Taking the Tunbs and Abu Musa is a requirement for any "safe" transit of the Strait. If the U.S. Navy intends to escort tankers, it cannot do so while Iranian Silkworm missiles or suicide drones are launched from a distance of just a few miles. This is why the 31st Marine Expeditionary Unit (MEU) was redirected from Japan. They are specialists in "Force Design"—a doctrine built specifically to seize and hold small islands in contested waters.
But there is a catch. Seizing a rocky outcrop is one thing; holding it under a constant rain of Iranian ballistic missiles from the mainland is another. The U.S. military is essentially considering a plan to place its most elite troops into a "meat grinder" where the enemy holds the high ground of the coastline.
The Kharg Island Pawn
While the tiny islands control the passage, Kharg Island controls the money. Kharg handles 90% of Iran's crude exports. Within the West Wing, the talk has shifted from mere containment to physical occupation. The logic is brutal: if the U.S. controls Kharg, it controls Iran's windpipe.
"We take the island and then we have them by the throat for negotiations," a senior administration official recently noted. It sounds decisive. It also ignores the physical reality of the island itself. Kharg is an eight-square-mile industrial tinderbox. It is covered in tank farms, refineries, and spiderwebs of pipelines.
Conducting a ground assault on an island that is essentially one giant bomb is a tactical nightmare. A single stray mortar round or a desperate Iranian sabotage team could turn the "bargaining chip" into a charred, ecological disaster that serves no one. Furthermore, Kharg sits just 15 miles from the Iranian mainland. Any Marine stationed there would be within range of basic Iranian tube artillery. It wouldn't be a temporary occupation; it would be a siege.
The NATO Friction
Trump has publicly blasted NATO allies as "cowards" for their refusal to join this maritime clearing operation. The frustration is palpable. The U.S. is currently carrying the entire weight of the naval escort mission, while European economies—which rely more heavily on Gulf oil than the U.S. does—watch from the sidelines.
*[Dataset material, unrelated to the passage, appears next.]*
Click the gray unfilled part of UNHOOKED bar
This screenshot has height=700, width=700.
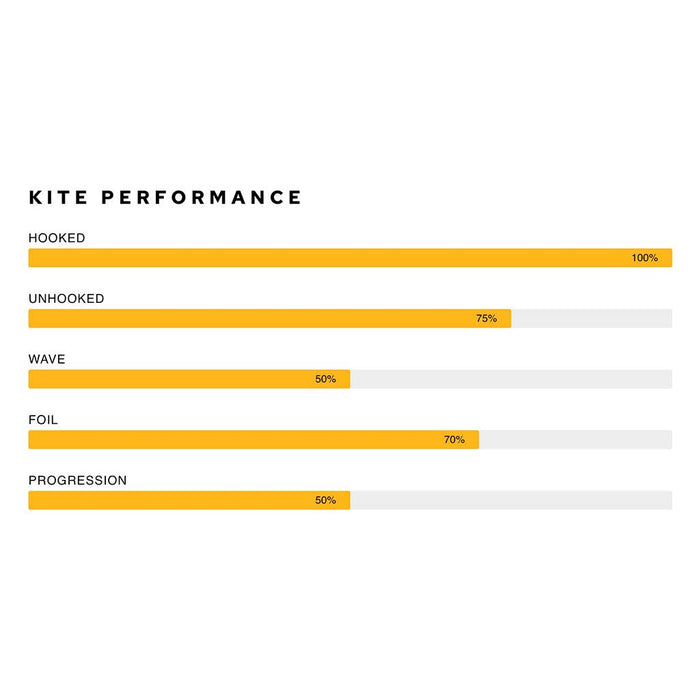591,319
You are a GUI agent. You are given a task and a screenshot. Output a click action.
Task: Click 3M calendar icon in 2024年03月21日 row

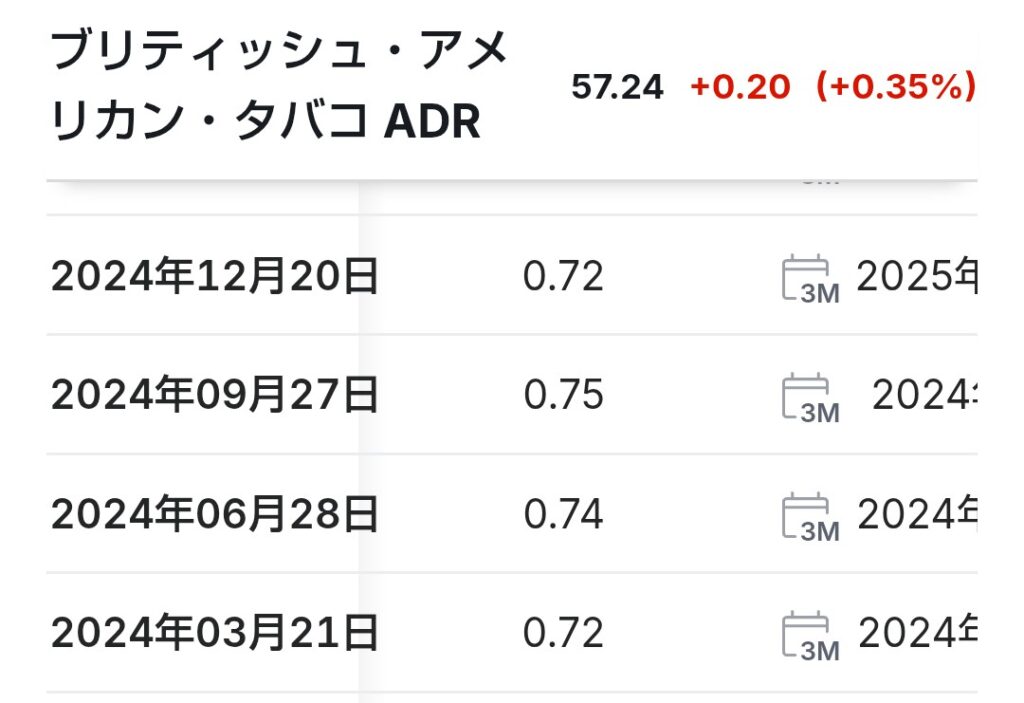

The German and British reluctance isn't just about pacifism. They see the "trap" that the administration is walking into. If the U.S. lands boots on Iranian-held islands, the war stops being a "short excursion" of surgical strikes and becomes a generational ground conflict. The Gulf states, including Saudi Arabia and the UAE, are also paralyzed. They want the Strait open, but they know that the first Iranian retaliatory missiles won't hit Washington; they will hit the desalination plants in Riyadh and the glass towers of Dubai.
The Logistics of a Blockade
If the ground assault is too risky, the alternative is a total naval blockade. But the U.S. Navy is thinner than it was during the Cold War. Analysts estimate that to effectively escort even a fraction of pre-war tanker traffic, the Navy would need to commit 20% of its entire deployable destroyer fleet to this one chokepoint.
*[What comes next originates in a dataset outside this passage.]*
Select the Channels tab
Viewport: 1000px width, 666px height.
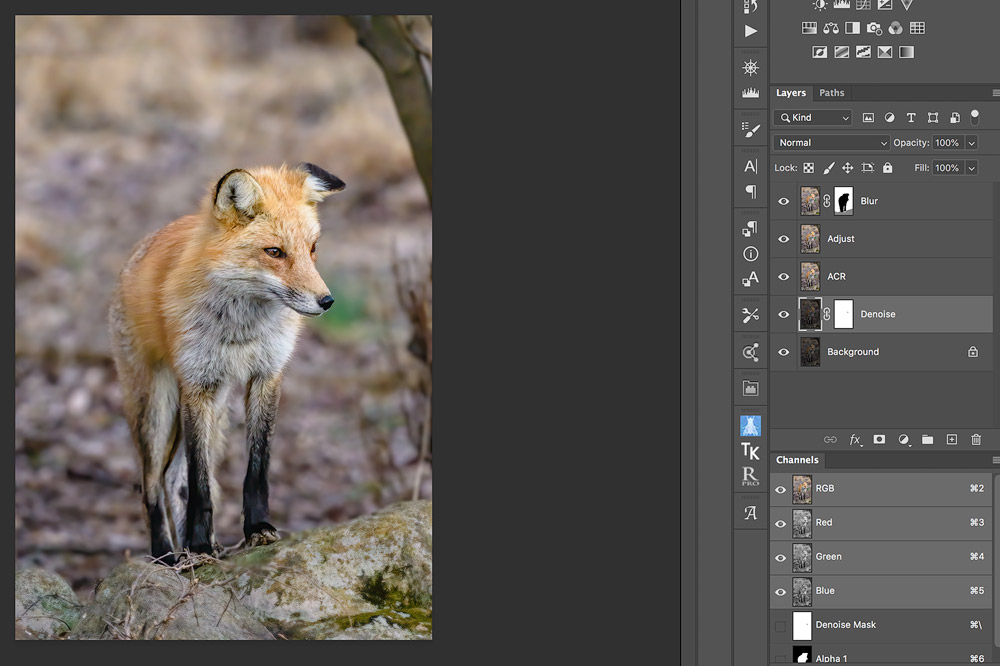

This creates a massive strategic vacuum elsewhere. While the U.S. is bogged down in the "littoral mud" of the Persian Gulf, other theaters—most notably the South China Sea—are left wide open. Iran knows this. Their strategy isn't to win a naval battle; it is to make the cost of "opening" the Strait so high in blood, treasure, and diverted resources that the U.S. eventually loses its appetite for the fight.
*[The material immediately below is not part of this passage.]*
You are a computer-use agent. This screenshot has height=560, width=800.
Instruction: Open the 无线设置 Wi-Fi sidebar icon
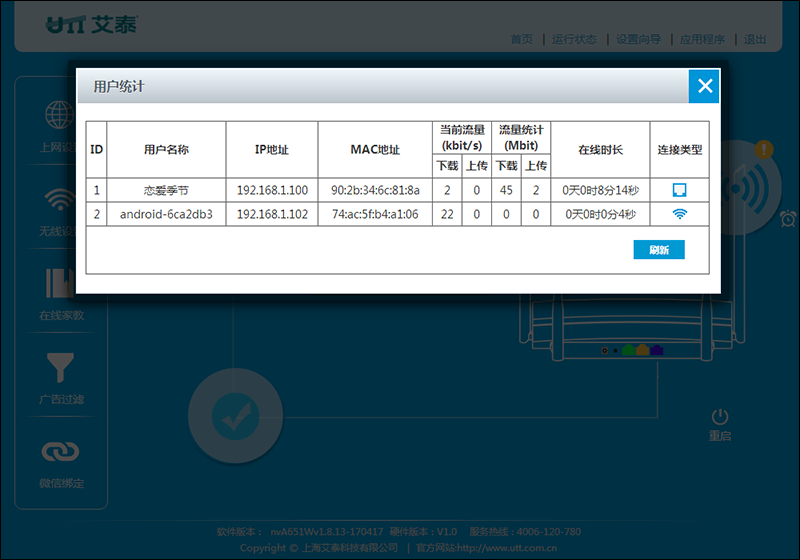tap(60, 199)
The 48-hour clock is ticking. As the USS Tripoli and its escort ships move into position, the question isn't whether the Marines can take the islands. They can. The question is whether the White House has a plan for the day after the flag is raised, or if we are watching the start of a conflict that will redefine the next decade.
Keep a close eye on the movement of the USS Boxer and the USS Gerald R. Ford. If they move into the "strike box" within the next 24 hours, the era of "bombing alone" is over.